======== DATA EXCERPTS
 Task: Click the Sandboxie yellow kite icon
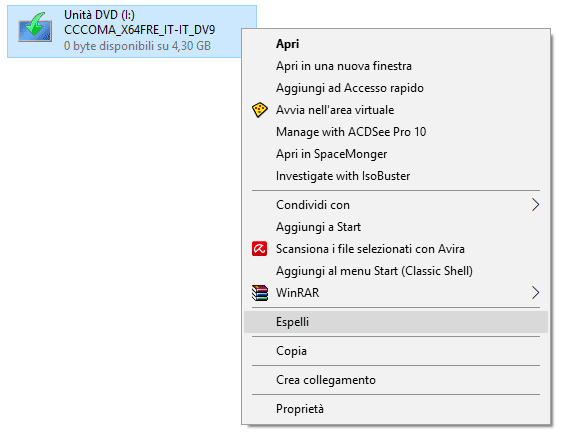tap(260, 110)
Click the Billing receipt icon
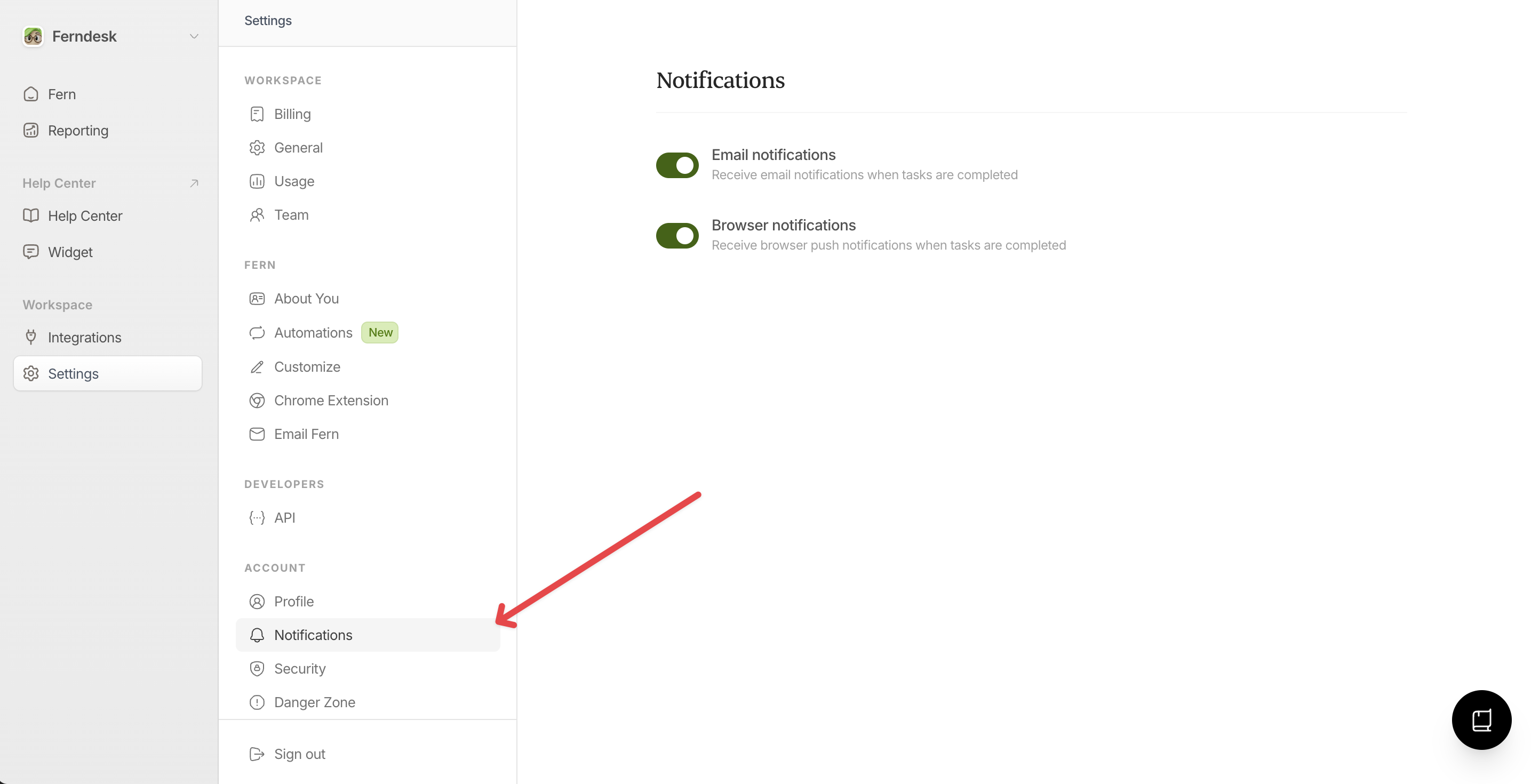1531x784 pixels. point(257,114)
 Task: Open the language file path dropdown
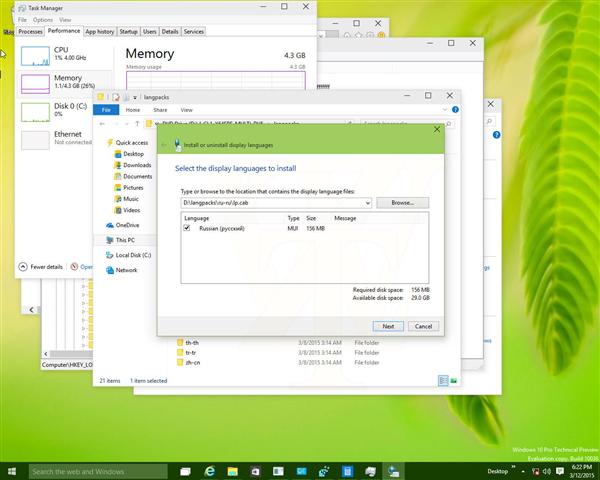(367, 202)
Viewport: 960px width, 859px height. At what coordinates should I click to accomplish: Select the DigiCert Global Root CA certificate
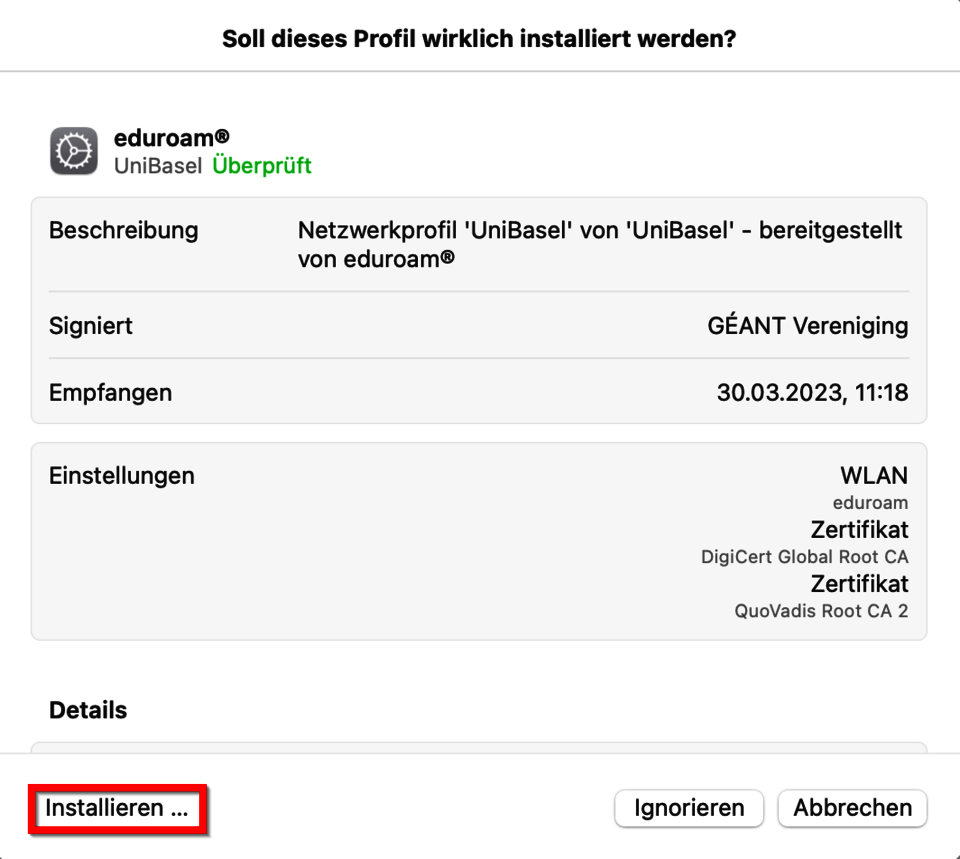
================
Write the entries out again word for word. Omit all pictures from them.

 Task: Click the Sandboxie yellow kite icon
tap(260, 110)
Click the Billing receipt icon
1531x784 pixels. point(257,114)
 Task: Open the language file path dropdown
(367, 202)
Viewport: 960px width, 859px height. At what coordinates should I click to accomplish: Select the DigiCert Global Root CA certificate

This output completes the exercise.